The bank has denied the loans were improper and courts have said that they weren't illegal.

The deals worked like this: Credit Suisse marketed the loans to owners of master-planned communities--mixed residential golf communities such as Nevada's Lake Las Vegas and ski communities such as Montana's Yellowstone Club, Utah's Promontory Club and Idaho's Tamarack Resort. The owners could pocket a chunk of the proceeds as a dividend or a loan.

The bank would then arrange financing for the loans from nonbank sources, such as private-equity firms, hedge funds and debt-fund managers. In return, the lenders would get exposure to a growing market for high-end real estate. The bank served as the middleman, collecting tens of millions in fees from the transactions.

The emails seen by the Journal praise the "creativity" of David Miller, who would later go on to lead Credit Suisse's leveraged-finance group. He is now the bank's co-head of global credit.

"He's now pushing the real-estate bankers to roll this out to other homebuilders," Mr. Little said of Mr. Miller in an email after the Lake Las Vegas deal was completed. Mr. Miller declined to comment through a Credit Suisse spokesman.

Investors have sued the bank for loading up the resorts with debt, and a federal judge once expressed shock over what the judge described as Credit Suisse's focus on fees rather than the properties themselves.

Eventually, each of the 12 properties valued by the new method collapsed into bankruptcy or were forced to restructure, resulting in hundreds of millions of dollars in losses for investors. Credit Suisse ended up buying many of the properties at discounted rates after they collapsed.

The emails show that Credit Suisse, working with an outside appraiser, used the new method for the Lake Las Vegas loan. Lake Las Vegas was valued at around $450 million using a traditional method, but $1.1 billion using the total net value method, according to the emails. The Credit Suisse loan allowed Lake Las Vegas's backers--billionaire brothers Sid and Lee Bass and the late developer Ron Boeddeker--to take $470 million out of the project in 2004, according to court filings.

Lawyers for the Basses didn't respond to requests for comment.

In turn, Credit Suisse earned $9 million in fees when the deal closed. Soon after, employees emailed one another saying they could use the same strategy with other high-end properties.

In one email, a colleague asks Mr. Miller, "Where are you guys finding all this crap. You must have the biggest and deepest dredge known to man kind."

Mr.
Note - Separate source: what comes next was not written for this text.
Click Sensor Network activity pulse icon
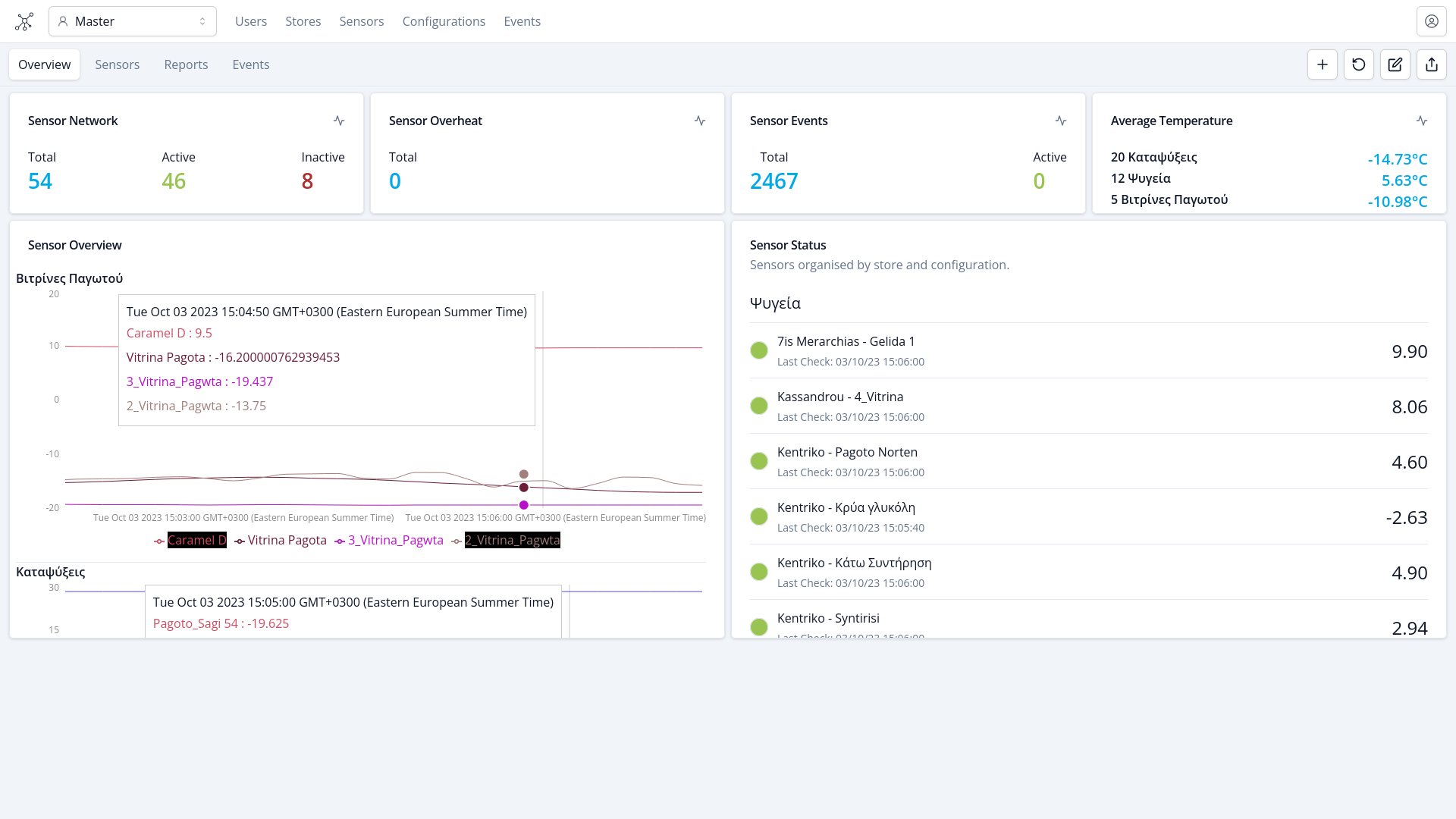This screenshot has height=819, width=1456. [339, 121]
Miller responded, "I will go wherever I can find a fee," according to the emails.

The emails also purport to show Credit Suisse contacting a Cushman & Wakefield employee, who agreed to use the total net value appraisal method after bank employees explained it to him.

"While C&W does not typically comment on pending litigation, the appraisals performed by C&W subsidiaries for Credit Suisse were appropriate and complied with applicable laws and standards," a Cushman spokesman said in an emailed statement.
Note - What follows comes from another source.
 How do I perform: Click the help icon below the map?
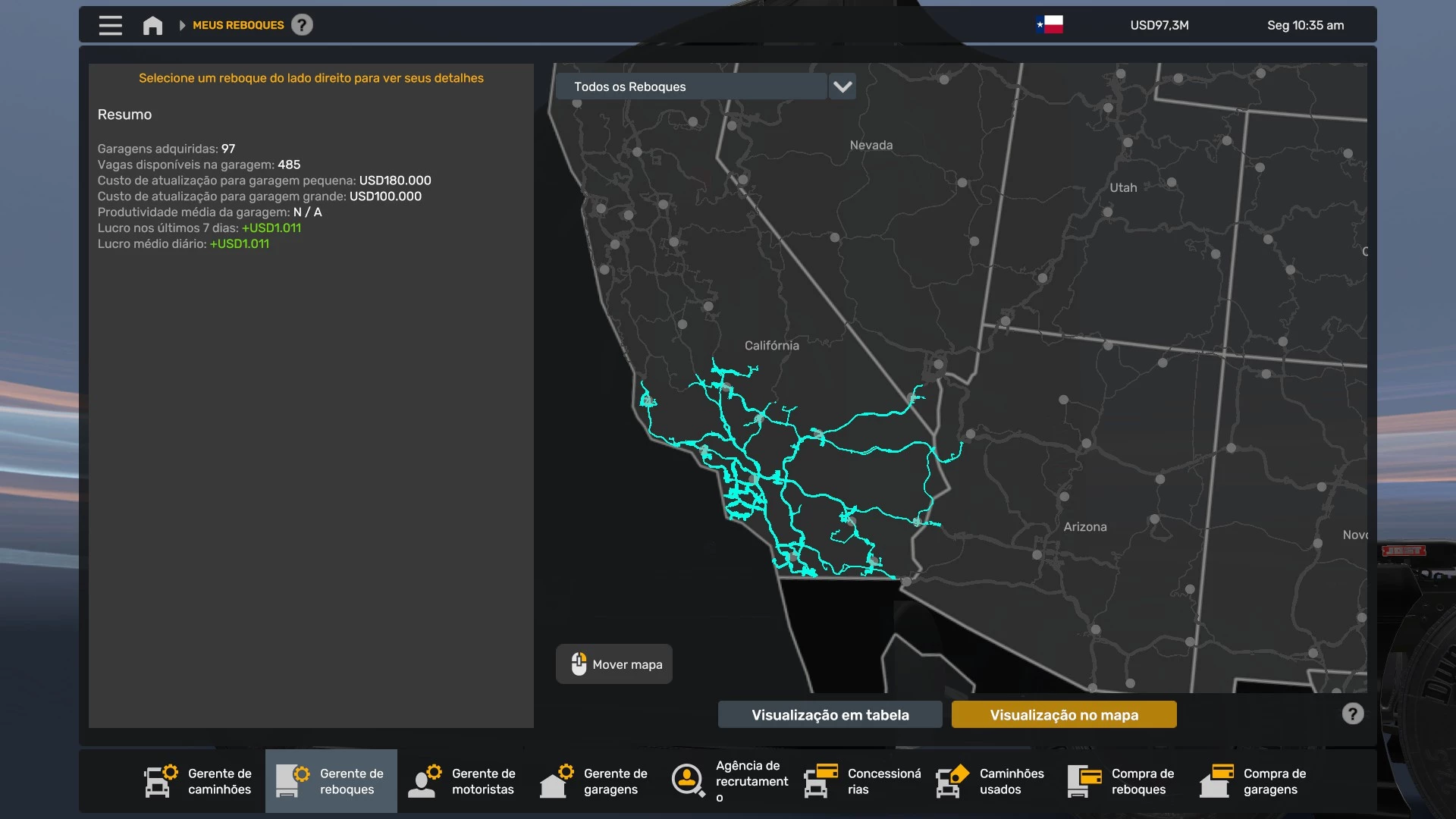tap(1353, 714)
The fallout from the loans still resounds across the West. In Idaho, a group of property owners is pursuing a multibillion dollar lawsuit against the Swiss investment bank over allegedly inflated appraisals. In Nevada, the Bass brothers and Mr. Boeddeker's heirs recently settled a bankruptcy trustee's $470 million lawsuit for $115 million. And Yellowstone ex-owner Tim Blixseth, who earlier this year was hit with a $219 million judgment from a federal judge in California for diverting the bulk of a Credit Suisse loan for his personal use, continues to spar with a bankruptcy trustee in Montana over the club's collapse.

Philip Stillman, a lawyer for Mr. Blixseth, said in an email that his client "strongly disagrees with the judgment in the bankruptcy court, and strongly disagrees with the $219 million judgment." Mr. Blixseth is appealing the decision.

Cushman & Wakefield settled with Lake Las Vegas investor Highland last year for $12 million, according to a confidential settlement reviewed by the Journal. CBRE Inc., which conducted a second appraisal connected to a 2007 refinancing of the project, settled a $250 million investor lawsuit last year for $21 million, according to confidential documents viewed by the Journal. Neither appraiser admitted liability as part of the settlements.